Noch ein paar Infos zu meiner Partitionen

/dev/sda1 ist die Windows Platte

/dev/sda6 ist die Boot - Platte, wo auch der Kernel liegt.

/dev/sda8 ist die Root - Platte.

Hab schon einiges probiert und auch schon im Netz nach Lösungengeschaut aber ich bekomm das nich nicht.

Hoffe einer von euch kann mir helfen.Last edited by mildi on Mon Apr 21, 2008 9:18 pm; edited 2 times in total

----------

## Finswimmer

Klingt so als ob du die Treiber für deine Festplattencontroller vergessen hast.

Diese müssen fest im Kernel einkompiliert sein (nicht als Modul).

Das Gleiche gilt auch für das Root Filesystem.

Tobi

----------

## mildi

danke für die schnelle Antwort...

also das mit dem treiber hab ich mir auch schon gedacht und hab daher denn kernel neu gemacht, half aber nichts.

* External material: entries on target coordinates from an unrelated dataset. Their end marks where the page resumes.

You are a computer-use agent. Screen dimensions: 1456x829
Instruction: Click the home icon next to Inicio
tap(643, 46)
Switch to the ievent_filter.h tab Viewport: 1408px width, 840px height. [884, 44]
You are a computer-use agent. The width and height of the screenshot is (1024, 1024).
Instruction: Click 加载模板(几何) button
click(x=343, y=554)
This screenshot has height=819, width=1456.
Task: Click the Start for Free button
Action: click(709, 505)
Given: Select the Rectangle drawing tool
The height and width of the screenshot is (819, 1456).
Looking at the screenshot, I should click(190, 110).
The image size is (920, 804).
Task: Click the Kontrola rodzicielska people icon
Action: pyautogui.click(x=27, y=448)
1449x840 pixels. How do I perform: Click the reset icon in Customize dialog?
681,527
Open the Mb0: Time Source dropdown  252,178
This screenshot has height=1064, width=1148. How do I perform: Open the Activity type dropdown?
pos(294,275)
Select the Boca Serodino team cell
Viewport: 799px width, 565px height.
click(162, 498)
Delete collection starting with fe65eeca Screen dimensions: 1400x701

Weist du zufällig welchen treiber man für den feltplattencontroller für einen Intelchip auswählen muss.

Das File-System hab ich fest im Kernel einkompiliert.

MfG mildi

----------

## Finswimmer

Auf die Schnelle nicht, aber wenn du hier die Ausgabve "lspci" postest, dann kann dir das mit Sicherheit jemand sagen.

Tobi

----------

## mildi

also ich poste mal ein teil der lspci, hab den teil mit dem IDE Interface rausgeschrieben.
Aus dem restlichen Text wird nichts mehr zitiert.